If you have ever suddenly found yourself without a job, you know the feeling of imbalance that shakes your world. For a while you are disoriented and may feel doubts about your own abilities and you may question the direction you are headed in life.
Those same kinds of feelings can happen to someone who becomes either out of touch with the Spirit or who has not studied sufficiently to be able to discern truth from error, especially when the error is dressed in glittery robes of logic or emotion.
Just as the Lord expects us to care for the physical needs of our needy neighbors, He also expects us to feed them spiritually. To do this we must be well fed first.
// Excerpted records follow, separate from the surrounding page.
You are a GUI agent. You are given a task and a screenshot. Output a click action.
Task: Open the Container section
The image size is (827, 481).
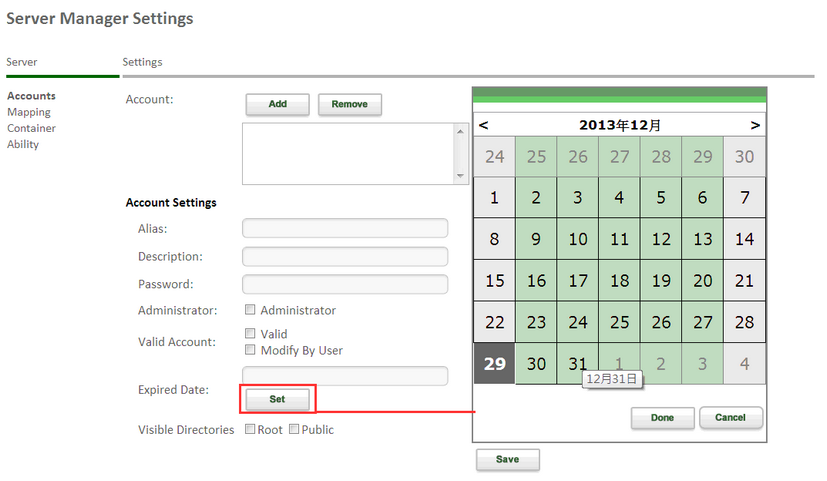click(31, 128)
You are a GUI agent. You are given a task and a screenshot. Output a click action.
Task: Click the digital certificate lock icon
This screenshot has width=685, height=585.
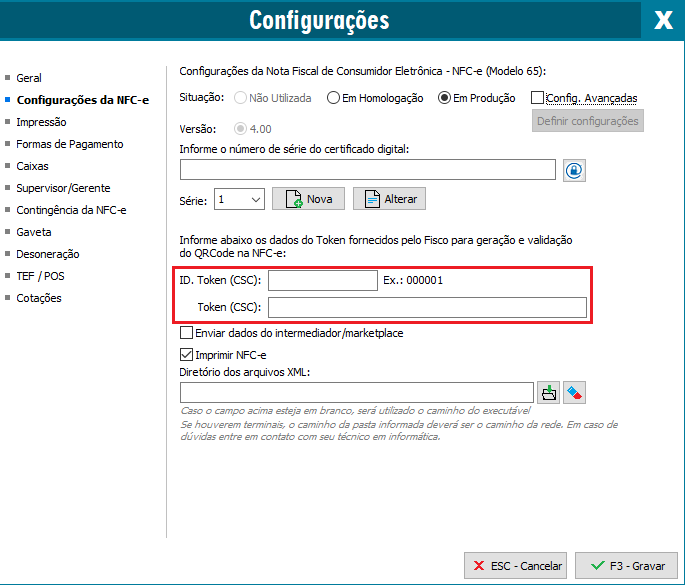(573, 170)
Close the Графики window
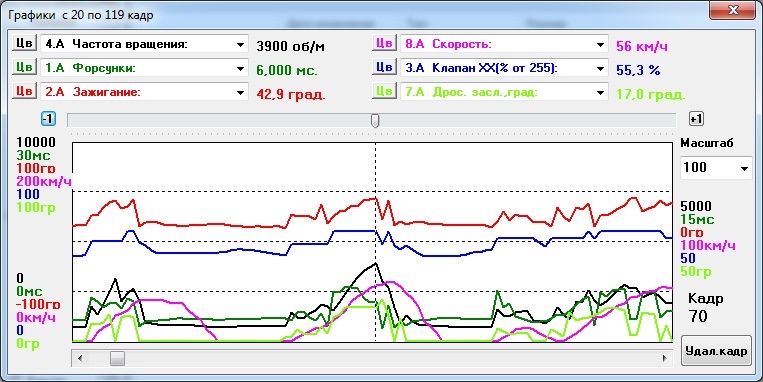The width and height of the screenshot is (763, 382). click(732, 10)
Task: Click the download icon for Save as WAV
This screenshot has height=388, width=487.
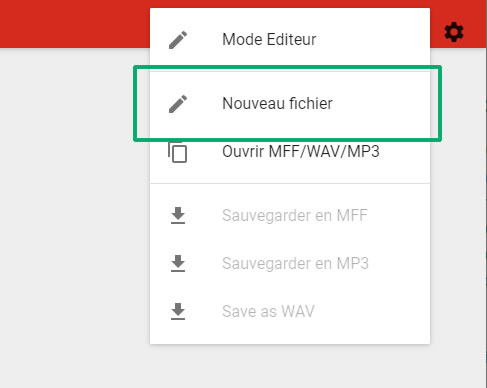Action: coord(178,311)
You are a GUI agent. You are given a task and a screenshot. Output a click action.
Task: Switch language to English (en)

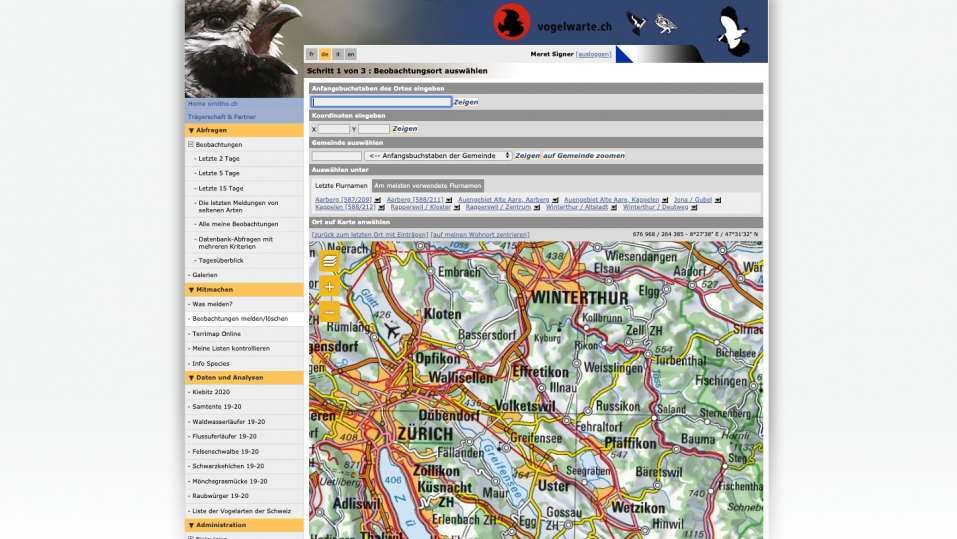(x=351, y=54)
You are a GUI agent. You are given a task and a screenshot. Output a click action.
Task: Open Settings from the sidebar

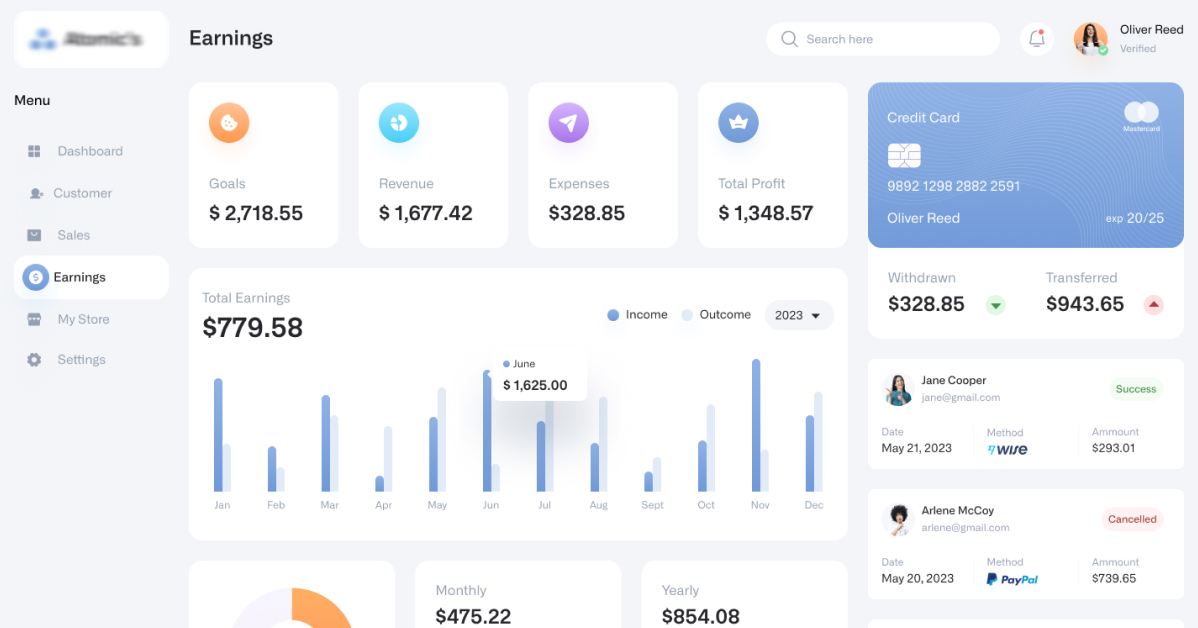click(81, 359)
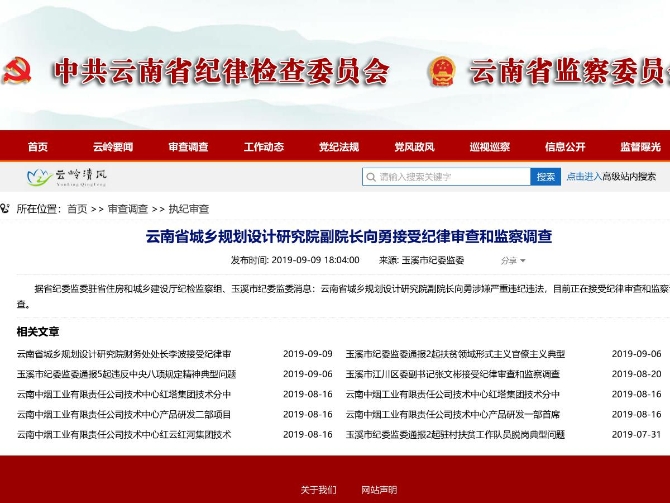Open the 审查调查 navigation menu
Image resolution: width=670 pixels, height=503 pixels.
tap(188, 147)
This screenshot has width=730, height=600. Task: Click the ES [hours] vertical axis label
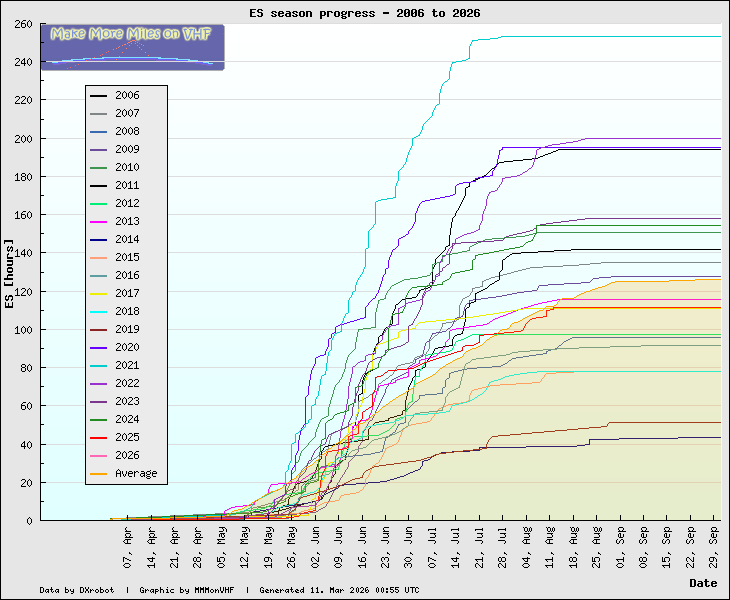click(x=10, y=273)
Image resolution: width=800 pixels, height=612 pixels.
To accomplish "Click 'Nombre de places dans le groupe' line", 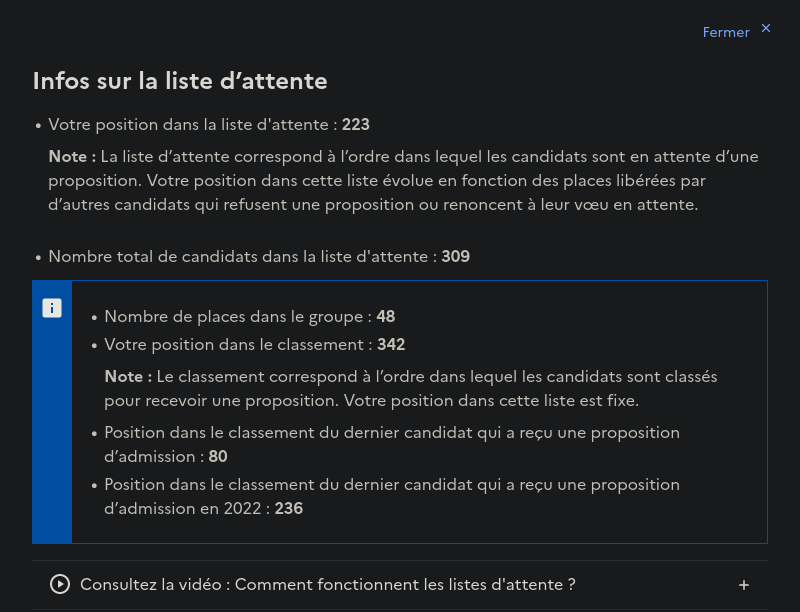I will pyautogui.click(x=235, y=317).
We cannot spiritually feed someone else if we are in a state of spiritual starvation.
This means that we must be reading our scriptures, praying, and serving others daily. Keeping the commandments also teaches us the wisdom behind the Lord’s laws of happiness. This allows us to bear testimony of those laws to others, on which the Spirit can put His seal of approval in the hearts of those who hear our words.
To recap – this world and all that it holds, belongs to God. We are freely given the goods of this world to use as we see fit, but the Lord has expectations of us. He expects us to learn to use His treasures to bless not just us, but also His other children who don’t have what we do.
We are answerable to God for what we do with what we have received in this life. We must learn to work, and especially to appreciate the ability to work hard in this life. We have a responsibility to work hard and to teach our children to work hard. We have a responsibility to make good use of what God has given us, and to be willing to share in wise ways to help any of God’s other children, whether in or out of our church.
The Lord also requires us to be responsible in our spiritual progress. We need to study, pray, serve, and keep His commandments. Then we need to go out and teach these life-saving principles to others. Only as we become spiritually prepared can we weather the storms of life that might otherwise shake us to our core.
We will all have periods of unlooked for disasters in our lives. How we are able to handle them when they come is largely a matter of how well prepared we are before those disasters hit. Are you prepared to give a priesthood administration to someone who is sick if called upon in the middle of the night? Are you prepared to comfort those who have unexpectedly lost their job, or a child, or a companion in death? Are you ready to bear testimony of the joys the gospel brings into your life because you have lived it and experienced it already? Do you have a plan for giving relief to those who need financial help or need resources to care for themselves? Are you ready and willing to volunteer your time, energy and talents wherever they are needed to care for those in need? These are the things a good steward thinks about and prepares for.